Security

last person joined: yesterday 

Forum to discuss Enterprise security using HPE Aruba Networking NAC solutions (ClearPass), Introspect, VIA, 360 Security Exchange, Extensions, and Policy Enforcement Firewall (PEF).
Back to discussions
Expand all | Collapse all

Aruba IAP RADIUS backhauled to CPPM; VLAN enforcement

This thread has been viewed 0 times

  • 1.  Aruba IAP RADIUS backhauled to CPPM; VLAN enforcement

    Posted May 19, 2016 09:17 AM

    Hi all,

    I tried using a 'VLAN enforcement' template under Enforcement Profile.

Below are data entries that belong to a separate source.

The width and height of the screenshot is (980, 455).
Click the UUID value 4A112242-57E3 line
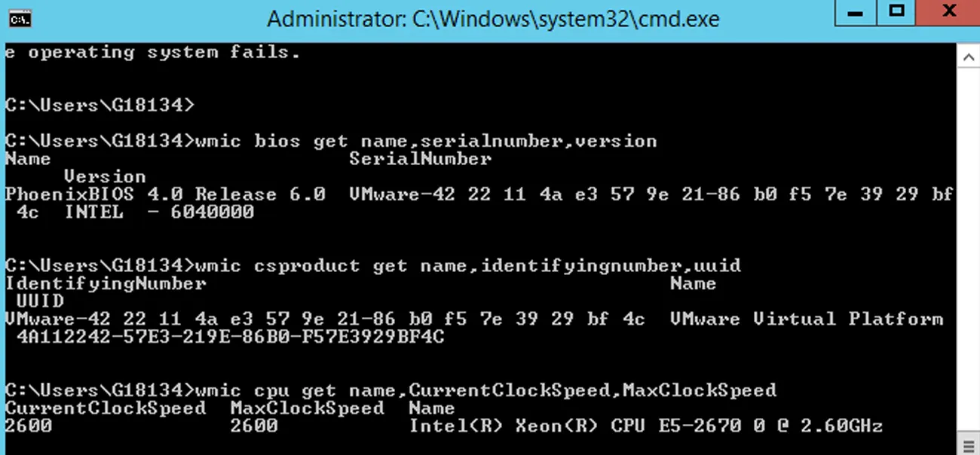click(x=230, y=337)
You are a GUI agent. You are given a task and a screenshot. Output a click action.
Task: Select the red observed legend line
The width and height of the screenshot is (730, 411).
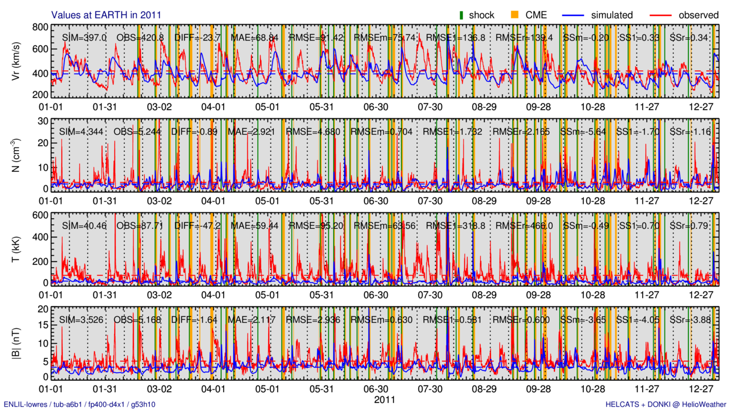652,15
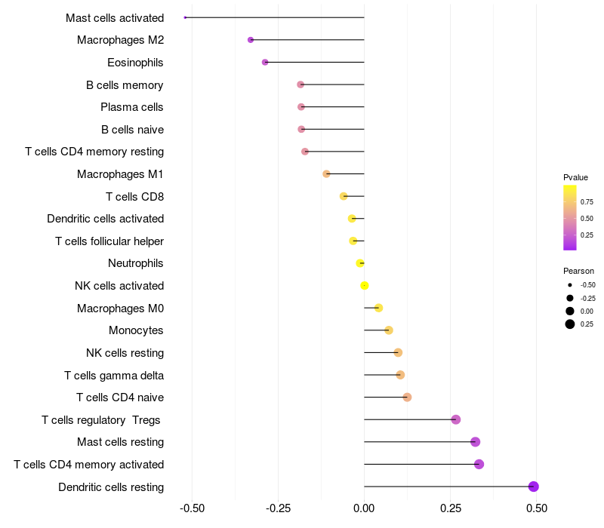Click the Neutrophils axis label
The image size is (604, 528).
tap(136, 263)
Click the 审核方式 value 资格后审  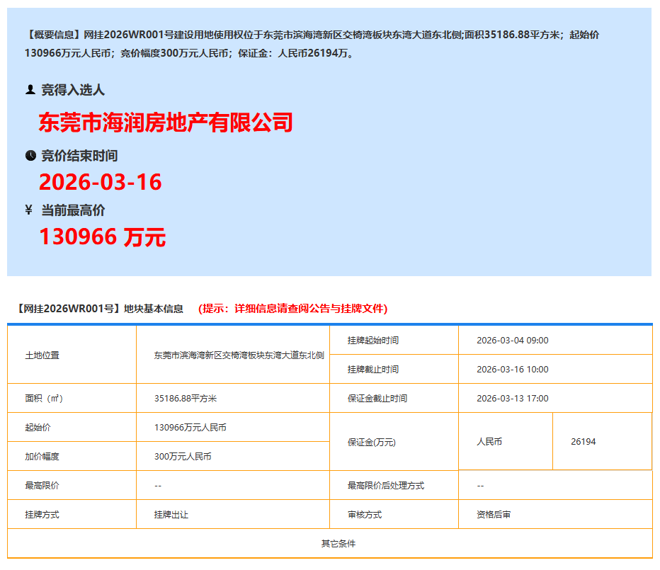tap(494, 514)

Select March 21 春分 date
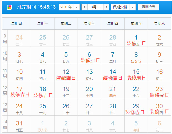click(x=113, y=92)
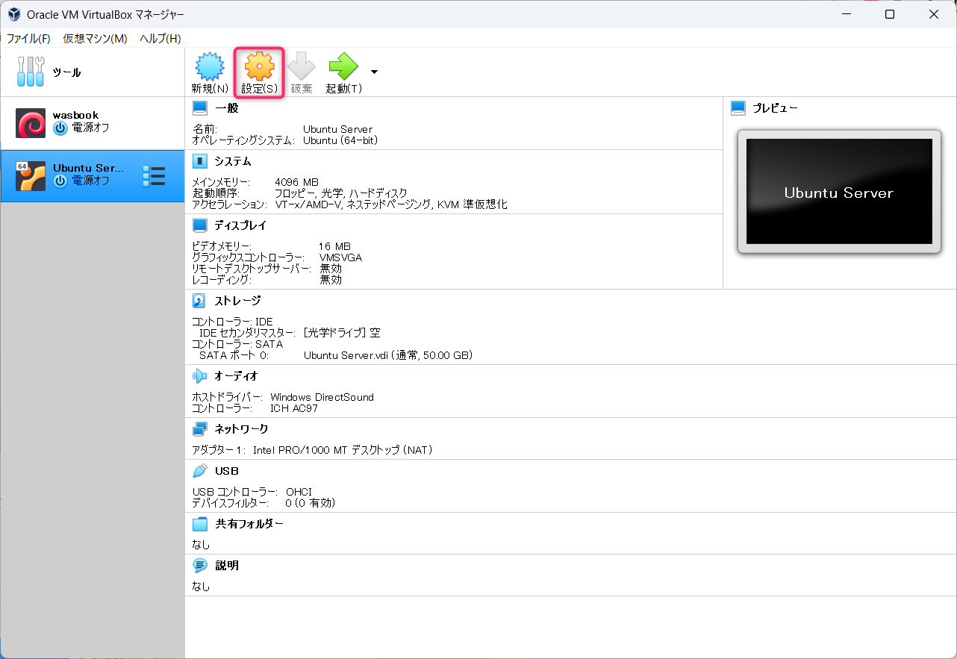Viewport: 957px width, 659px height.
Task: Open Settings (設定) gear icon
Action: click(259, 67)

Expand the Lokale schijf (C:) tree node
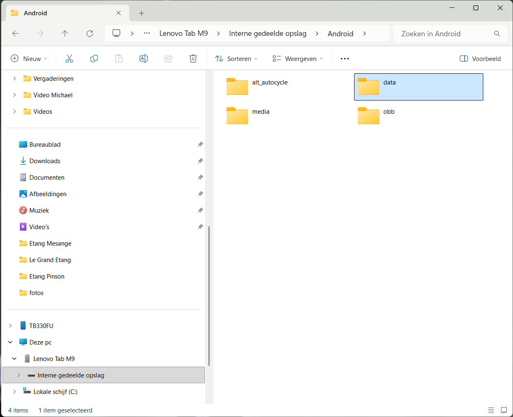14,391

    But this is IETF based, and looks like this,

     

    Type                        Name                                    Value
    Radius:IETF            Session-Timeout                  10800
    Radius:IETF            Termination-Action               RADIUS-Request (1)
    Radius:IETF            Tunnel-Type                         VLAN (13)
    Radius:IETF            Tunnel-Medium-Type           IEEE-802 (6)
    Radius:IETF            Tunnel-Private-Group-Id      Enter VLAN --> I have purely entered the vlan id here

     

    But I can't get it to work with an IAP/CPPM deployment.

     

    The Radius type of 'Radius:Aruba', Attribute: 'Aruba-User-Vlan' works fine.

     

    But id rather implement IETF type.... I'm going on the template offered by CPPM.. Should I be choosing other attributes ?



  • 2.  RE: Aruba IAP RADIUS backhauled to CPPM; VLAN enforcement

    EMPLOYEE
    Posted May 19, 2016 09:32 AM
    The Aruba-User-Vlan option is recommended with Aruba equipment.


  • 3.  RE: Aruba IAP RADIUS backhauled to CPPM; VLAN enforcement

    Posted May 19, 2016 09:34 AM

    Implying it will not literally work, period, with IETF Radius attributes ?



  • 4.  RE: Aruba IAP RADIUS backhauled to CPPM; VLAN enforcement
    Best Answer

    EMPLOYEE
    Posted May 19, 2016 09:50 AM
    It should, but the Aruba VSA is one attribute vs 4+ for the IETF one.